Forty years later we see what’s become of them, and although their latter-day life  has its moments its not an entirely pretty sight: stuck in a small apartment in Alabama, Flora taking care of everything (with a little help from God) and her husband Eusebio bed-bound, his legs lopped off from a losing battle with diabetes. It’s here, in the fierce and crackling interplay between veteran actors Luisa Sermol and Ted Schulz (who play Flora’s parents in the first act), that Miracle’s Boleros truly shines. It’s a cat-clawing, resigned, bedeviled, betraying, tortuous knot of a marriage that Sermol and Schulz reveal to be also somehow deeply affectionate and enduring – a reality, in its way, more astonishing than the romantic fantasy of their youth. They love, they hate, they are. This is life, and sure it’s bad. But isn’t it also so much better than it might have been?

All six actors (Nicole Accuardi brightly plays young Flora’s flirtatious cousin in the first act and, in the second, an eager young bride) get to take a crack at the conundrum of time: how can the young imagine the foreign territory of old age; how can so much have slipped away from the old? Watching Sermol rise to a passion, or Schulz live large from the tiny terrain of his bed, you understand that age is a trickster and a mystery, and that good acting can give us glimpses of its depths.

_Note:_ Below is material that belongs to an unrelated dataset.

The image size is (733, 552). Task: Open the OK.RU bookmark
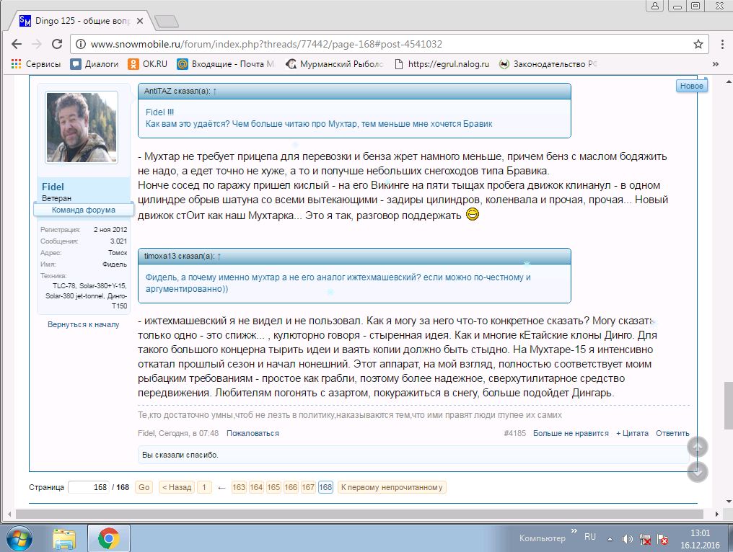point(147,64)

Good acting and the vagaries of age also make their mark on director Allen Nause’s production of Annie Baker’s Circle Mirror Transformation at Artists Rep, an odd but affecting little backstage comedy in which a motley crew ranging from 16 to maybe 60 gathers in a small-town creative drama class and tries to create a cohesive group from a wildly divergent set of experiences. Marty Hughley and Arts Watch ubermeister Barry Johnson have already written perceptively about the show, here and here.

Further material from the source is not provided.